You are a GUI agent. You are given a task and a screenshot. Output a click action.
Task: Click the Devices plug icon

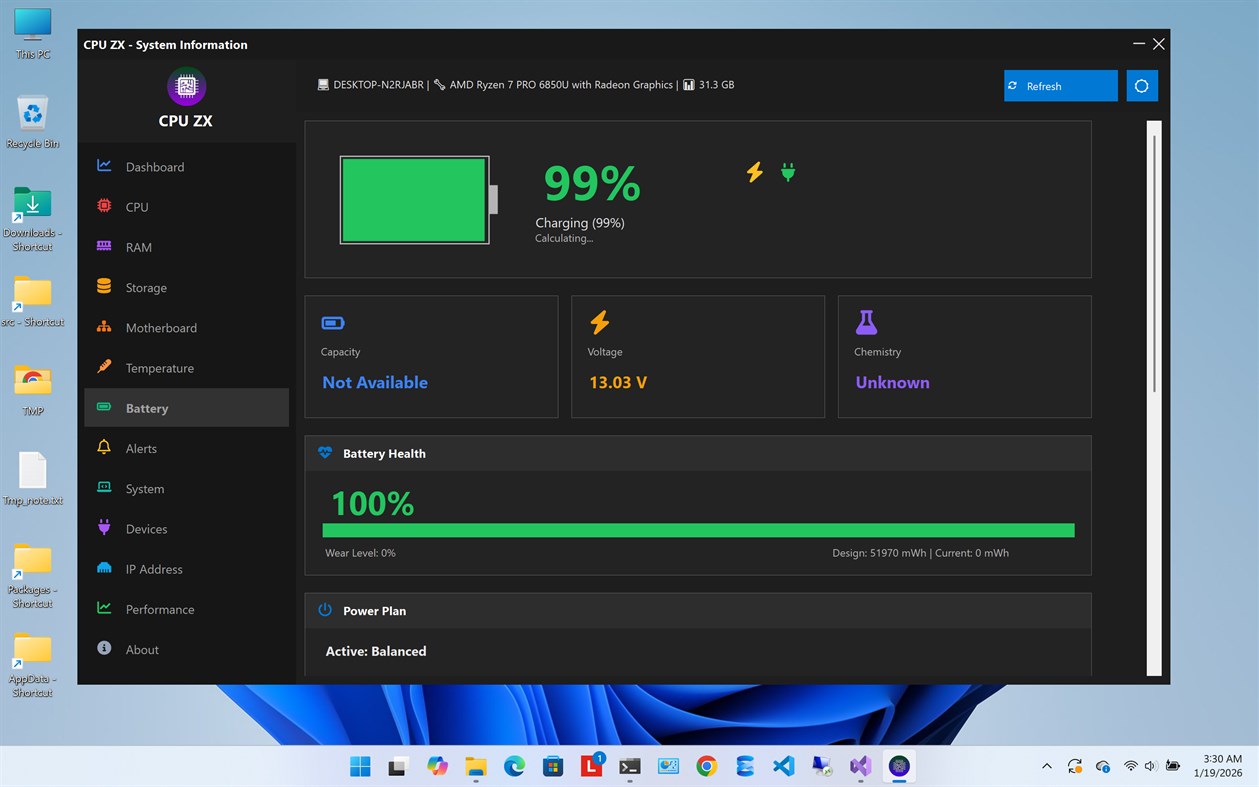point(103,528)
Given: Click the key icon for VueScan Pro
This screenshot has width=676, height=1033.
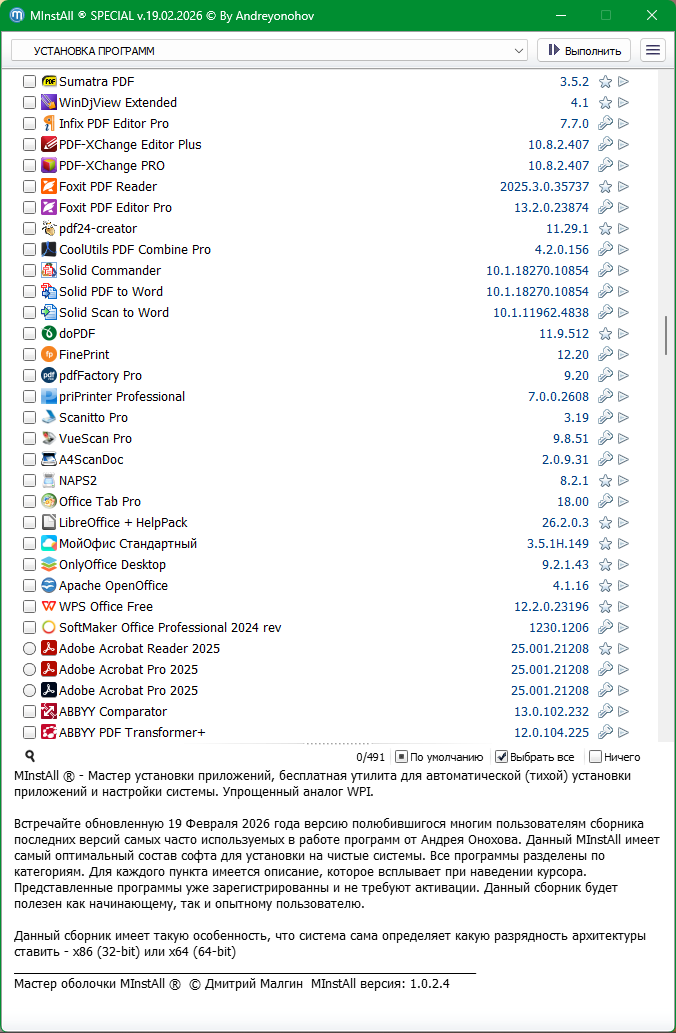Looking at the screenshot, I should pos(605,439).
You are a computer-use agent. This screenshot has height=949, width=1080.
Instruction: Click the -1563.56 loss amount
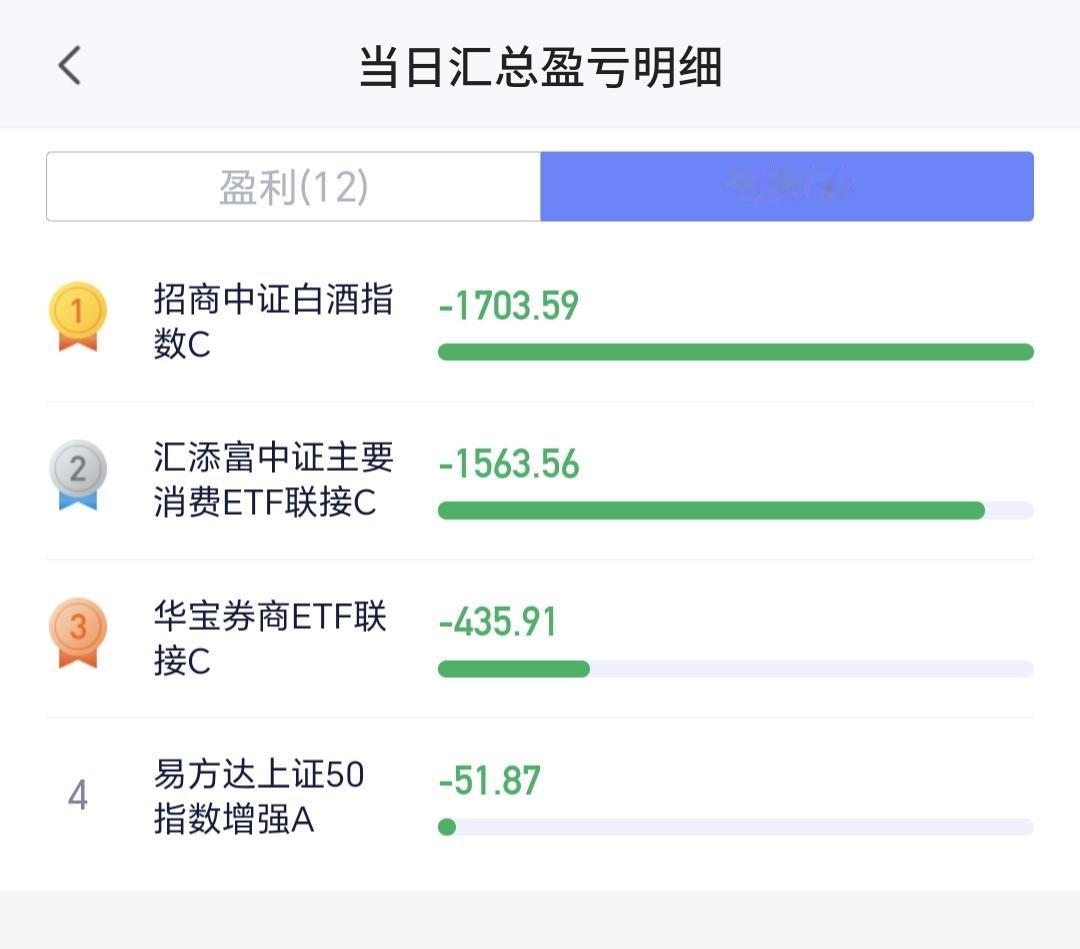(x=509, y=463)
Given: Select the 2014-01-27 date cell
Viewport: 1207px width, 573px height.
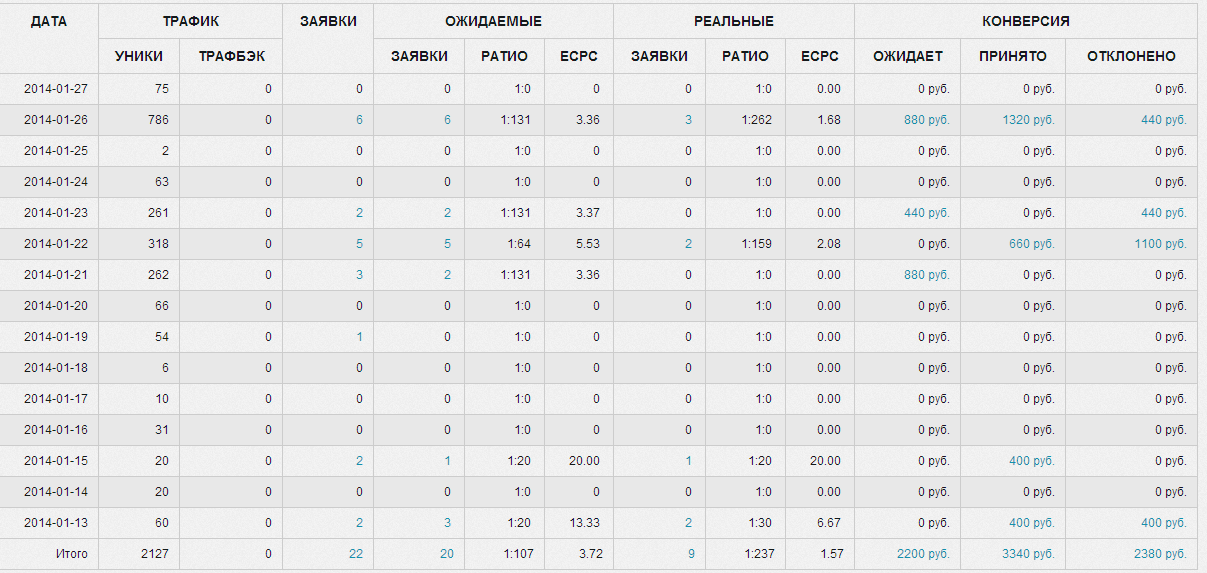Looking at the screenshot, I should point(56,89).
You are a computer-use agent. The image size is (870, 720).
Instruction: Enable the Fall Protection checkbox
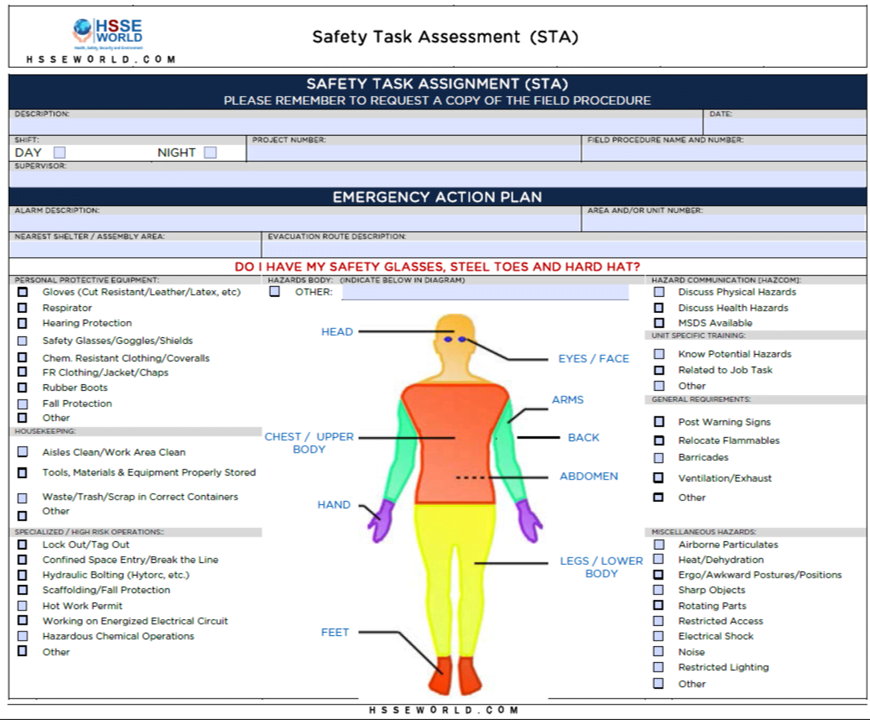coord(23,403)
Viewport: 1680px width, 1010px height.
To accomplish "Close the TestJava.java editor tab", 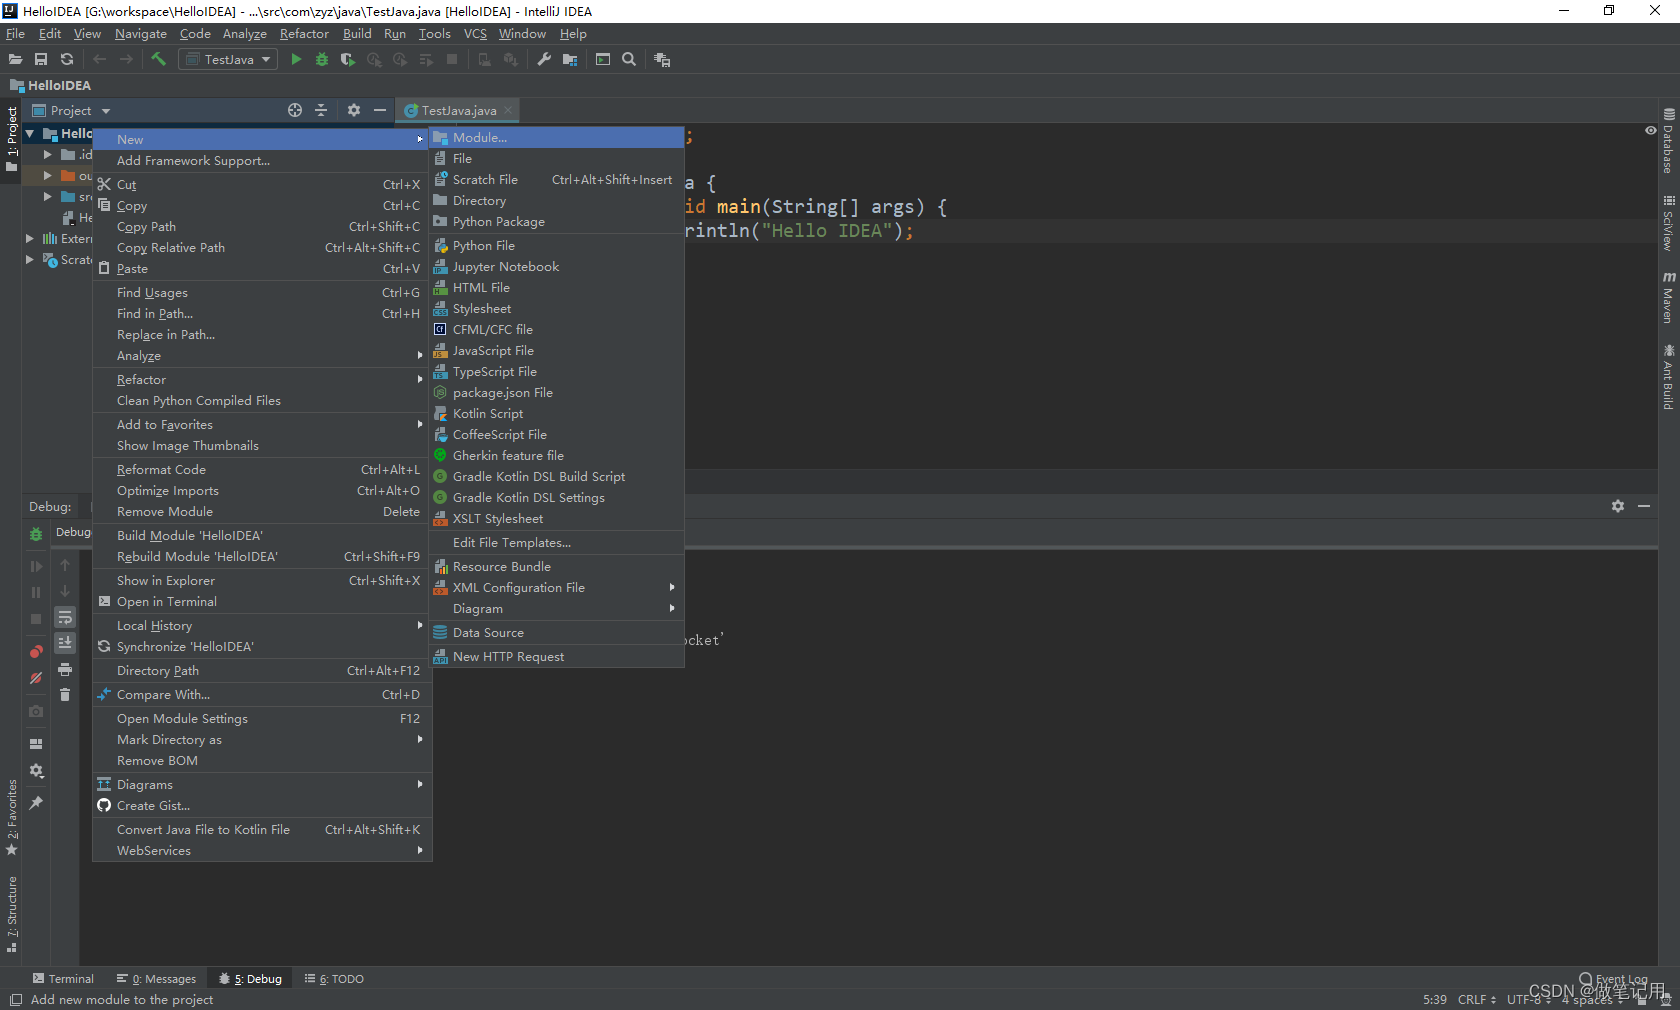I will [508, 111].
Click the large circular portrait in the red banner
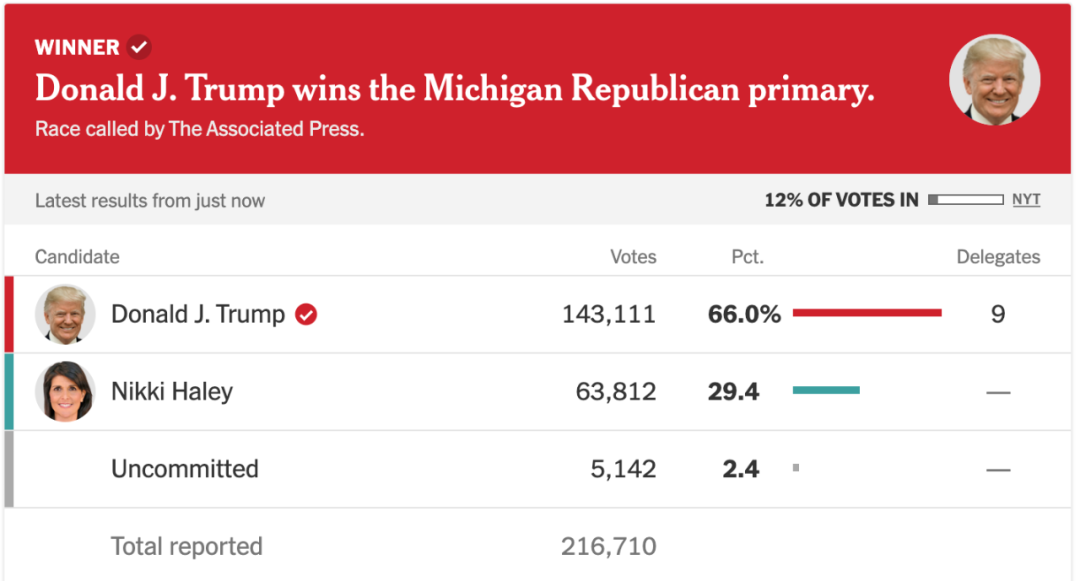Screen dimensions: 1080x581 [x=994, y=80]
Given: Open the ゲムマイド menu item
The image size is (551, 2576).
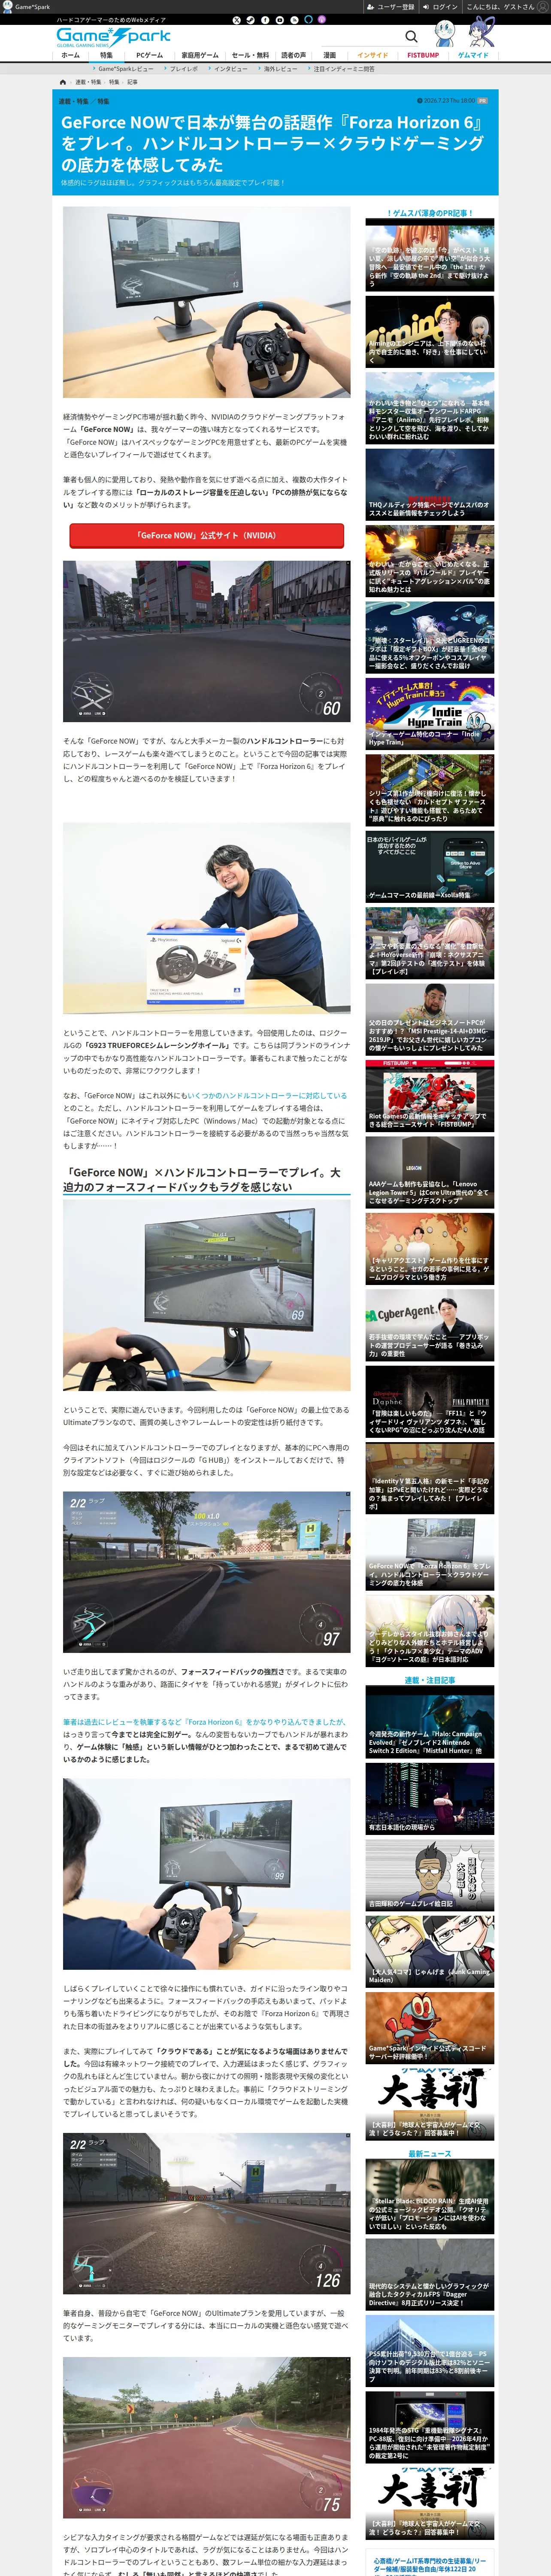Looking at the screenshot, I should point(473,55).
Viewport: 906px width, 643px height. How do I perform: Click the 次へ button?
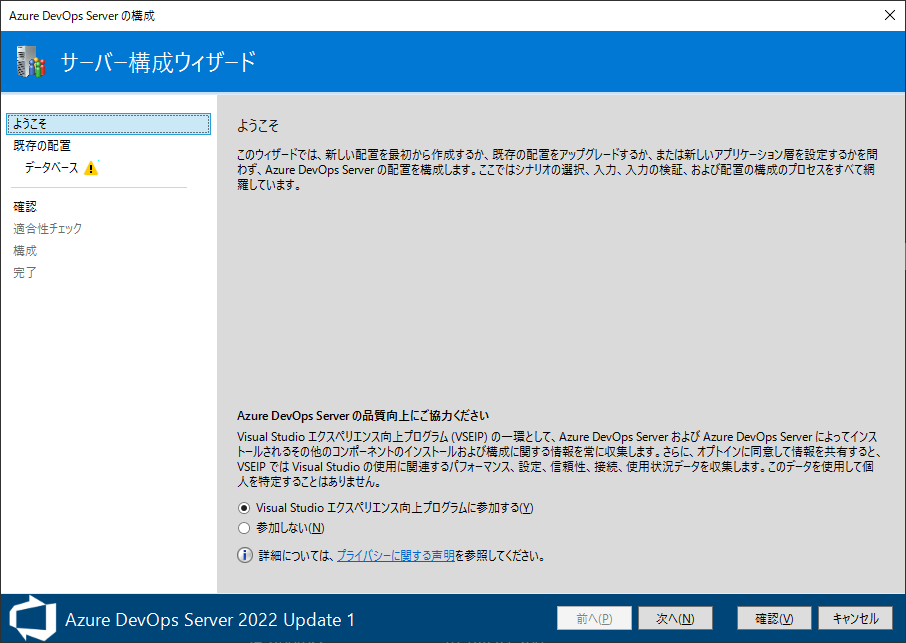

TASK ITEM: Look through the material above. Transcribe exactly the lines between the ones with "Task: Click the Devices plug icon" and "You are a computer-use agent. The", inclusive, and keep pictures out.

WRITTEN ANSWER:
Task: Click the Devices plug icon

point(103,528)
Given: Click the key icon for VueScan Pro
This screenshot has width=676, height=1033.
Looking at the screenshot, I should pos(605,439).
You are a computer-use agent. This screenshot has height=949, width=1080.
Instruction: Click the -1563.56 loss amount
(x=509, y=463)
Given: Select the 2014-01-27 date cell
Viewport: 1207px width, 573px height.
Looking at the screenshot, I should point(56,89).
You are a computer-use agent. The image size is (870, 720).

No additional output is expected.